These are the key concepts you need to understand to accurately answer the question.

Common Factors
In algebra, a common factor is a number or expression that divides evenly into each term of a polynomial. Identifying common factors is the initial step when trying to factor a polynomial because it allows us to simplify the expression.

In the exercise provided, the polynomial is \(12x^2 + 10xy - 8y^2\). By examining each term of the expression, you can see that 2 is a common factor.

Extracting this common factor makes subsequent factoring steps easier. So, we rewrite the polynomial as:
  • \(2(6x^2 + 5xy - 4y^2)\)
This simplification is crucial because it reduces the complexity of the expression, which can aid significantly when moving on to more advanced factoring techniques.
Grouping Method
The grouping method is a powerful technique used primarily for polynomials with four or more terms. It involves rearranging and factoring the polynomial two parts at a time.

In the case of our expression, \(6x^2 + 5xy - 4y^2\), we use the split terms \(8xy\) and \(-3xy\), to rewrite the middle term \(5xy\). Therefore, the expression becomes
  • \(6x^2 + 8xy - 3xy - 4y^2\)
Next, we group the first two terms and the last two terms:
  • \((6x^2 + 8xy) + (-3xy - 4y^2)\)
This rearrangement allows us to factor each group independently. Remember to look for common factors within each group for maximum simplification.
Polynomial Factors
Finding polynomial factors is like putting a puzzle together. Each polynomial can be represented by the product of smaller expressions known as factors.

Using the expression \(2(6x^2+8xy-3xy-4y^2)\), once grouped, we factorize each part. For the first part, \(6x^2 + 8xy\), the common factor is \(2x\), which gives us:
  • \(2x(3x+4y)\)
In the second part, \(-3xy - 4y^2\), the common factor is \(-y\), resulting in:
  • \(-y(3x+4y)\)
Once the factors are collected, you can see the shared binomial factor of \(3x + 4y\), which further assists in simplifying.
Algebraic Expressions
Algebraic expressions are combinations of numbers, variables, and operations. The key to mastering them lies in understanding different factoring techniques that simplify these expressions.

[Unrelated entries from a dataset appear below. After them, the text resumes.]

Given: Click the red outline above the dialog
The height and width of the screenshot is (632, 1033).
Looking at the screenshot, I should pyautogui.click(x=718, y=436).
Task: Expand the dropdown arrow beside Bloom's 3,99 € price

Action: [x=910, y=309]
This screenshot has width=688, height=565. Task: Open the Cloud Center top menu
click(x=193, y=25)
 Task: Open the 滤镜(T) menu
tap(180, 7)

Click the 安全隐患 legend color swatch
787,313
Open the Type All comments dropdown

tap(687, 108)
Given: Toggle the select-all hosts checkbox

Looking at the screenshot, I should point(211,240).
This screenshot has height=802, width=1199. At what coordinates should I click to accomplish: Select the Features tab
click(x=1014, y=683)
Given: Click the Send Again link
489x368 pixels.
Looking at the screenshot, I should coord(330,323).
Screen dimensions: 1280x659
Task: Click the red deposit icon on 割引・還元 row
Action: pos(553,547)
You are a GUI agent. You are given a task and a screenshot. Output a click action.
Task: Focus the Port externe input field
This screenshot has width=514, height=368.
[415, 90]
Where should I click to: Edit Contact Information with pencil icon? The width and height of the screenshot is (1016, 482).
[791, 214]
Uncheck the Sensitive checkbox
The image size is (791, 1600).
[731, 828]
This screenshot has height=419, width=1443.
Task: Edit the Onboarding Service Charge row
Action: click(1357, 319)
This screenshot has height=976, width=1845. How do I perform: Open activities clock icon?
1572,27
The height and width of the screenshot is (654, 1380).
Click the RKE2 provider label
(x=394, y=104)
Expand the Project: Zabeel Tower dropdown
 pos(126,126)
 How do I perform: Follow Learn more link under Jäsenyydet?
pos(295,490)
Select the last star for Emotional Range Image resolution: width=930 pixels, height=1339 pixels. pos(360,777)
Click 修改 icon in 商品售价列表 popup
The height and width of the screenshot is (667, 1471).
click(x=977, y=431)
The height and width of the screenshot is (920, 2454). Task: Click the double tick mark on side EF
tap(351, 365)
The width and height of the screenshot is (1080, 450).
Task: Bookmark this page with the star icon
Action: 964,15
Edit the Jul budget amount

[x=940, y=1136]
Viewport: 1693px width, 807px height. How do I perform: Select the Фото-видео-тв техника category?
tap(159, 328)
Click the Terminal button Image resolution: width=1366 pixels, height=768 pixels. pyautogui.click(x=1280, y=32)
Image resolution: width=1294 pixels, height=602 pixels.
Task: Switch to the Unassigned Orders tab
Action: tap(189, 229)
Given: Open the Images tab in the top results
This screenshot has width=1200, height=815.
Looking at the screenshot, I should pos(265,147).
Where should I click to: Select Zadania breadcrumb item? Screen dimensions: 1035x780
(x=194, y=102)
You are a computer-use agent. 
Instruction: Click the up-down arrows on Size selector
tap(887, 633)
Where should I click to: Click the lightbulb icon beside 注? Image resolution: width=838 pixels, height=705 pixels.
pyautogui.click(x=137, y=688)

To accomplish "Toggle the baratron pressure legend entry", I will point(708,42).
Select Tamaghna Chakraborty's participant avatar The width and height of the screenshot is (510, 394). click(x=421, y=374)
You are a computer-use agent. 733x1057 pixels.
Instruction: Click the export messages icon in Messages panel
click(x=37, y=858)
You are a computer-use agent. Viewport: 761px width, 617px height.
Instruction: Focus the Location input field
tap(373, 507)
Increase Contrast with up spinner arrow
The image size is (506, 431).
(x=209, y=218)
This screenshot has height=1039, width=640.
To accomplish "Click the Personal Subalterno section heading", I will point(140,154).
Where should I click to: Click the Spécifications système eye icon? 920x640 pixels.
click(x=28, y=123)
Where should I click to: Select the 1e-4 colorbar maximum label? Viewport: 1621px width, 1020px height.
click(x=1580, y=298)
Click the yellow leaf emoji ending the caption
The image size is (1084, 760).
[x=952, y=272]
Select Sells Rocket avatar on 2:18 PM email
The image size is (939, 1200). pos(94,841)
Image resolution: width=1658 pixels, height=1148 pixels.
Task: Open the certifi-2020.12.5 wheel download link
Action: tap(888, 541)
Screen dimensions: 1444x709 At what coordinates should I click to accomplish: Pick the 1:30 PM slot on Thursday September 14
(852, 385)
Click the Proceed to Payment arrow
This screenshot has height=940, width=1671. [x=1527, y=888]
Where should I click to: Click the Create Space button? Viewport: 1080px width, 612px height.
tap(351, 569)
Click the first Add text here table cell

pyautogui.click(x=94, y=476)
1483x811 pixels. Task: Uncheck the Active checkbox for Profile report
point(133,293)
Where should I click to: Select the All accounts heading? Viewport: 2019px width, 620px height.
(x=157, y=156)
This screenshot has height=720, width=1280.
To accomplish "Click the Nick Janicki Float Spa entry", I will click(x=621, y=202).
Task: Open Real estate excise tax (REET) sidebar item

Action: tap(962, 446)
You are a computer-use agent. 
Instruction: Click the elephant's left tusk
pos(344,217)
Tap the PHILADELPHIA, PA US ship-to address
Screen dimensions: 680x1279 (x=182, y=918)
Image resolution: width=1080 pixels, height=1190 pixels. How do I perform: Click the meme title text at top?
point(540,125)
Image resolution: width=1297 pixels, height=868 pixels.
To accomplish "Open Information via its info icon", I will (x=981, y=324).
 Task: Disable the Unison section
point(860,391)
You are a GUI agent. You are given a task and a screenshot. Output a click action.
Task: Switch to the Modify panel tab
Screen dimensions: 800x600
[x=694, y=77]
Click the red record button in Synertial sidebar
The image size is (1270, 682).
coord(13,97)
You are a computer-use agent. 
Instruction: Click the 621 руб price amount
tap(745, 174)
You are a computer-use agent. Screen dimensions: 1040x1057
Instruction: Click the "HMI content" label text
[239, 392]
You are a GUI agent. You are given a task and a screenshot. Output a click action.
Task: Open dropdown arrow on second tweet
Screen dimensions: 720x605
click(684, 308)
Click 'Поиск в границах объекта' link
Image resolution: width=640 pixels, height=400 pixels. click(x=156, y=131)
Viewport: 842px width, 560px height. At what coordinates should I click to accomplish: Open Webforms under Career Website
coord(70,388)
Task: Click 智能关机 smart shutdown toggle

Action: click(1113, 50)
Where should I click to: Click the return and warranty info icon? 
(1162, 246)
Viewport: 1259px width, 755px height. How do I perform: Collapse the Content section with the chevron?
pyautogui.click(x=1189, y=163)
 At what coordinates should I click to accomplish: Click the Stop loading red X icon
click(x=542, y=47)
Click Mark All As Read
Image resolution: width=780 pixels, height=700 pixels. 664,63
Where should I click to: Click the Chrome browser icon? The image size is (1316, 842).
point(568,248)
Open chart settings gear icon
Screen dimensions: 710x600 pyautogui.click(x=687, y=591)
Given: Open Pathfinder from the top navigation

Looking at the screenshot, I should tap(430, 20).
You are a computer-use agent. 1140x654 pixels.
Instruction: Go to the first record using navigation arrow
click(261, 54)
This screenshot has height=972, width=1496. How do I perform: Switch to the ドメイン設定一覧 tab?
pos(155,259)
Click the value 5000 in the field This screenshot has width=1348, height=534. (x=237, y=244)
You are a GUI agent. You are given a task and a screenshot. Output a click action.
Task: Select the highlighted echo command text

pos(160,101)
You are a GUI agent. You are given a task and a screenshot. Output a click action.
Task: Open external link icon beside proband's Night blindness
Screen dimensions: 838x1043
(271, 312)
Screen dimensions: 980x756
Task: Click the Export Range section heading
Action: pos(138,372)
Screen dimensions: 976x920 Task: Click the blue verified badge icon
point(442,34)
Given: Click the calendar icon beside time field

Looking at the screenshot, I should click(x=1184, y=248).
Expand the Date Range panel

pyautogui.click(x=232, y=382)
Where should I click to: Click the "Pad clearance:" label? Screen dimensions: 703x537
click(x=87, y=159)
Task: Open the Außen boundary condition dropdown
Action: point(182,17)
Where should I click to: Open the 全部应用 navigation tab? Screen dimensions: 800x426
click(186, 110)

In the problem \(12x^2 + 10xy - 8y^2\), through factoring, we transform complex expressions into their simpler components. Starting from identifying a common factor, then using grouping methods, we re-organize terms.

And through steps involving polynomial factors, the expression
  • \(2(2x-y)(3x+4y)\)
is uncovered as a fully factored form. Although algebraic expressions may appear daunting, recall that by breaking them down with strategies like factoring, they become much more manageable and less intimidating.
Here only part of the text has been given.